Kling's lip service to "principles" to the contrary, he does not regard fundamental principles as having any bearing on the political debate or on his own course of action with regard to advancing the cause of freedom. This is why he proposes medical experiments on American citizens rather than learning why socialized medicine is immoral and impractical and arguing from those grounds that it is completely unacceptable.
If one cannot (or will not) even define "liberty" in a list of principles for "conservative libertarians", then plainly one does not understand or care about the actual importance of philosophical principles. And as a consequence, one will not make a convincing intellectual case for freedom or acquire actual allies in a fight for freedom. Indeed, one might even find himself making the case that some individuals must lose their freedom or their lives for the sake of a hare-brained "experiment".
Do I really need to answer the question, "Should I join my cause with that of Arnold Kling, and if so, why?"
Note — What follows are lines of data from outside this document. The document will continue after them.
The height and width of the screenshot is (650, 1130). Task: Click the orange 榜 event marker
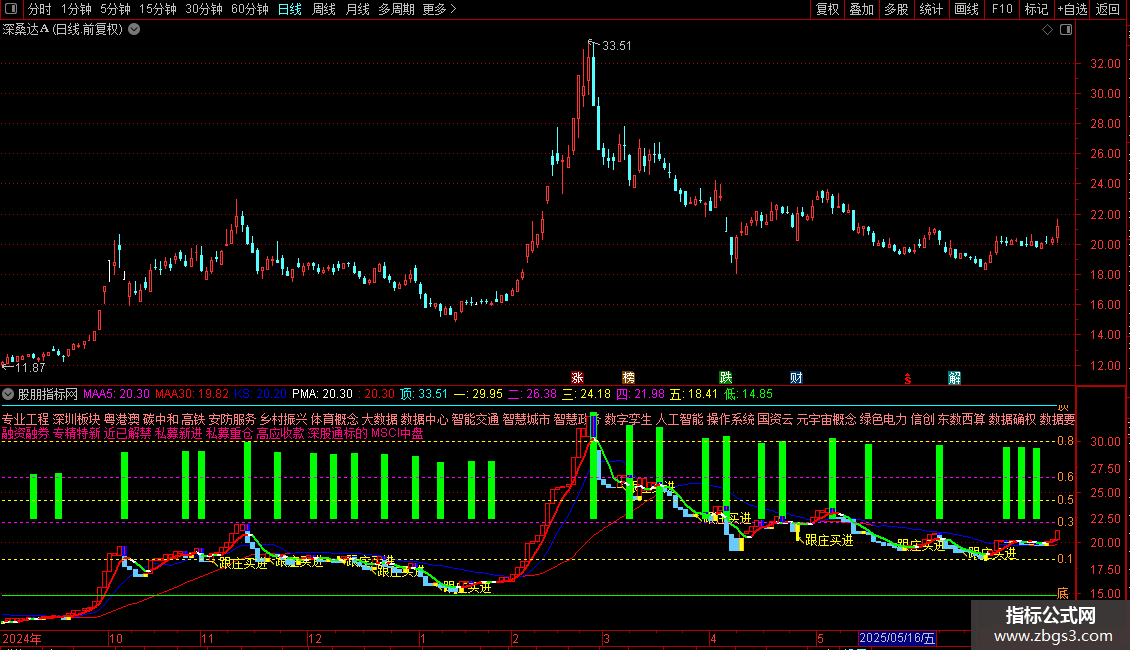628,378
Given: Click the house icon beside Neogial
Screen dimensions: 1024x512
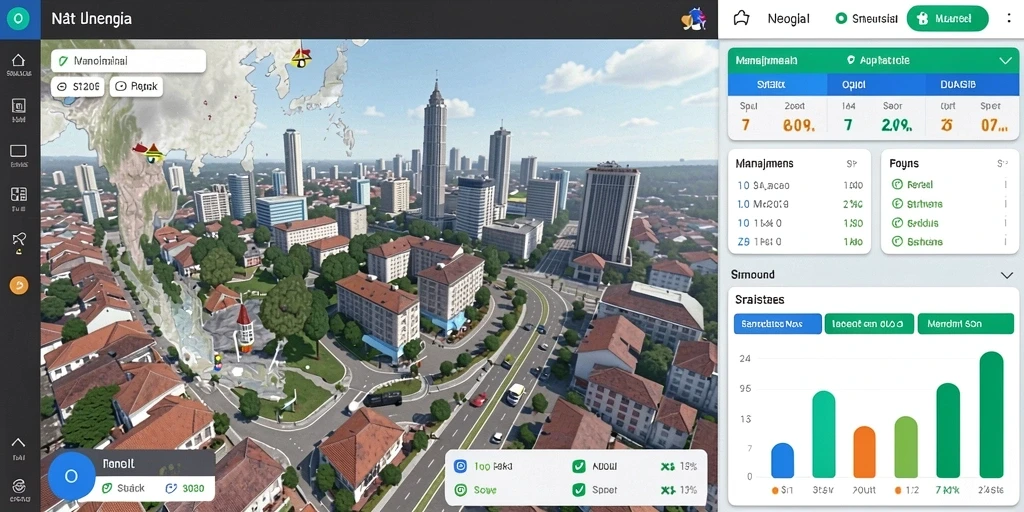Looking at the screenshot, I should point(741,18).
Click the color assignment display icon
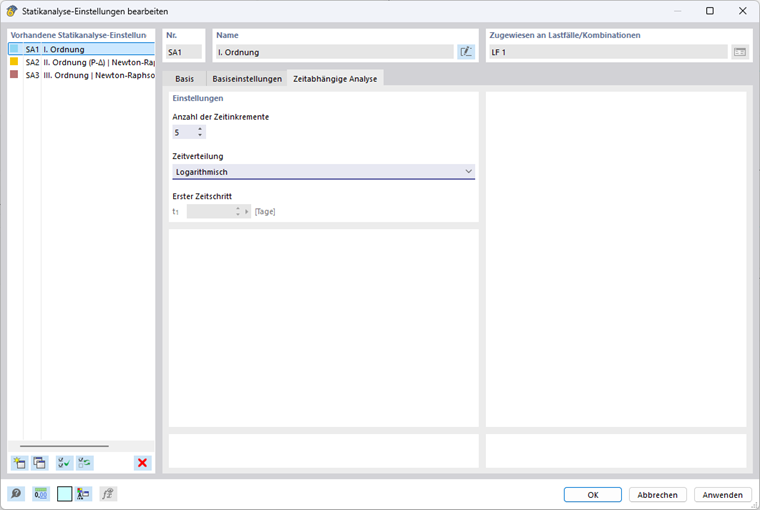Image resolution: width=760 pixels, height=510 pixels. pyautogui.click(x=83, y=494)

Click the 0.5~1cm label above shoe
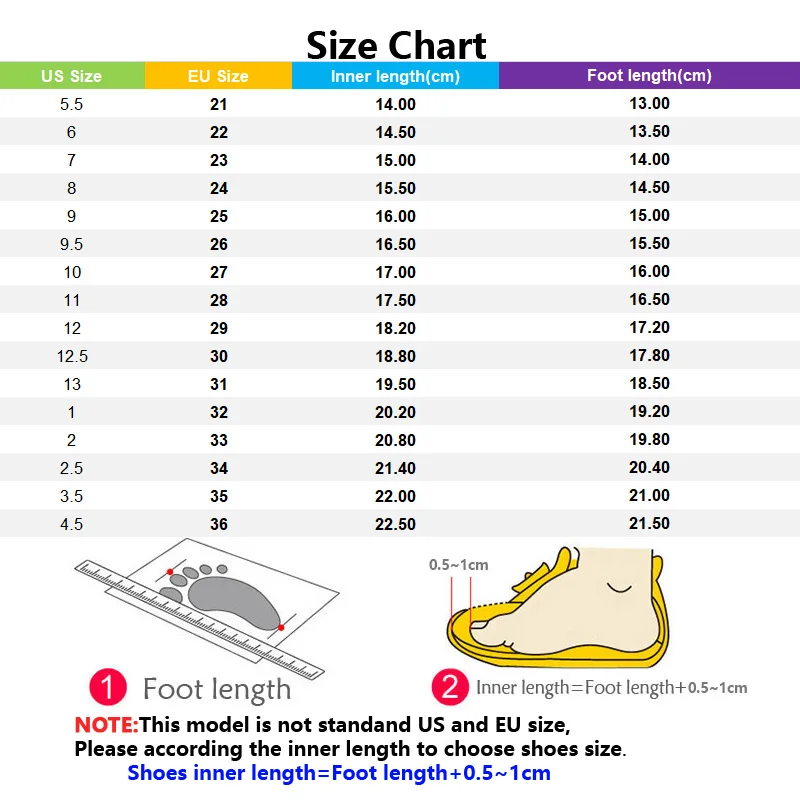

Until more people realize what they are and why they need freedom as a result of what they are -- that is until our broader culture becomes more rational -- our freedom will constantly be in peril. A political movement that attempts to avoid this fact will waste the time and effort of genuine advocates of freedom, give undeserved credit to some of her enemies, and even succeed in "selling" statism under the brand of "capitalism" (e.g., "markets" in carbon tax credits).
While concrete political action -- like opposition to the latest socialized medicine scheme (Didn't we all know that was impractical back in 1994? Why is this coming up again, Mr. Kling?) -- is necessary to preserve freedom for as long as possible, these will only be holding actions and broader political change for the better will not occur simply because we wish that principles didn't matter.
What has to be done is to learn what we are, why ideas are important, and what the correct ones are so we can continue to live. We need to do this for our own sakes first, and only then will we have any hope of convincing others who might be open to our ideas. Kling is correct that this is an "ideological war", but it cannot be fought with the the muskets and bayonets constituted by an empty lip-service to "liberty". It has to be won with the nuclear arsenal of rational philosophic ideas, one active mind at a time, and throughout our culture.
It is not just the various leaders of Iraq who, as Kling points out, do not "have what it takes to live in an open society". It is the people who elected them. And that is true to a lesser extent throughout the world.
We need to work to make more people understand why freedom is necessary for a proper human existence. After we do, the politics will more or less take care of itself.